Adolescents who saw signs explaining the number of miles they would need to walk to burn off the calories in a sugary drink were more likely to leave the store with a lower calorie, healthier, or smaller size beverage, according to new research from the Johns Hopkins Bloomberg School of Public Health. And those healthier choices persisted weeks after the signs came down.
A report on the findings, published online in the American Journal of Public Health, adds to the growing evidence suggesting that simply showing calorie counts on products and menus isn't enough to break Americans from their bad eating habits. With calorie counts expected on menus in chain restaurants having more than 20 outlets by early next year, as mandated by the Affordable Care Act, the researchers say policymakers may need to rethink how that information is communicated.
"People don't really understand what it means to say a typical soda has 250 calories," says study leader Sara N. Bleich, an associate professor in the Bloomberg School's Department of Health Policy and Management. "If you're going to give people calorie information, there's probably a better way to do it. What our research found is that when you explain calories in an easily understandable way, such as how many miles of walking are needed to burn them off, you can encourage behavior change."

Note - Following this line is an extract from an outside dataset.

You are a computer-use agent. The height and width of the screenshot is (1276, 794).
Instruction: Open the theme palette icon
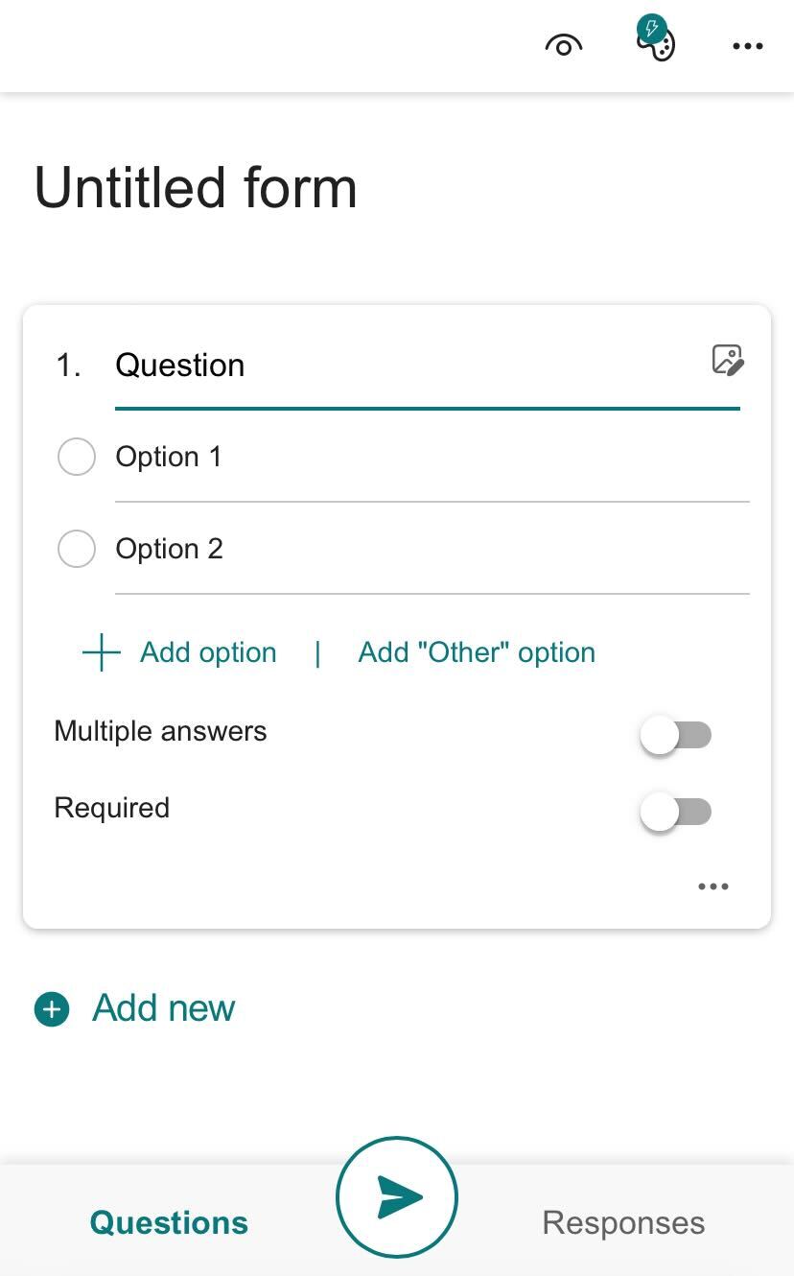(657, 42)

For six-week stretches between August 2012 and June 2013, Bleich and her colleagues installed signs in six corner stores in low-income, predominantly black Baltimore neighborhoods. The signs, four in all, presented a key fact about the number of calories in a 20-ounce bottle of soda, sports drink, or fruit juice: that each bottle contained 250 calories, had 16 teaspoons of sugar, would take 50 minutes of running to work off those calories, or would take 5 miles to walk off the calories. Researchers observed 3,098 drink purchases by black adolescents between the ages of 12 and 18 and interviewed 25 percent of them after leaving the store about whether they had seen and understood the signs. Of the 35 percent who said they had seen the signs, 59 percent said they believed them, and 40 percent said they changed their behavior as a result.
The researchers posted the brightly colored 8.5-by-11-inch signs with the calorie information, displaying one sign at a time, on beverage cases in full view of customers. Before the signs were put up, researchers found that 98 percent of drink purchases in the stores were sugary beverages; after, the number dropped to 89 percent, regardless of the type of sign the adolescent had seen. When compared with purchasing behaviors during times when there was no signage, the most effective sign, Bleich says, was the one telling shoppers they would have to walk 5 miles to burn off the drink calories.
Overall, the number of sugary drink calories purchased went from 203 before the miles-of-walking sign to 179 after. The size of the purchases also fell, from 54 percent buying more than 16 ounces to 37 percent. Regardless of which sign was posted, the percentage of adolescents who chose to buy no beverage at all increased from 27 percent to 33 percent over the study period. Water purchases increased from 1 percent to 4 percent.
"This is a very low-cost way to get children old enough to make their own purchases to drink fewer sugar-sweetened beverages, and [the signs] appear to be effective even after they are removed," Bleich says. "Black adolescents are one of the groups at highest risk for obesity and one of the largest consumers of sugary beverages. And there is a strong scientific link between consumption of sugary beverages and obesity. Using these easy-to-understand and easy-to-install signs may help promote obesity prevention or weight loss."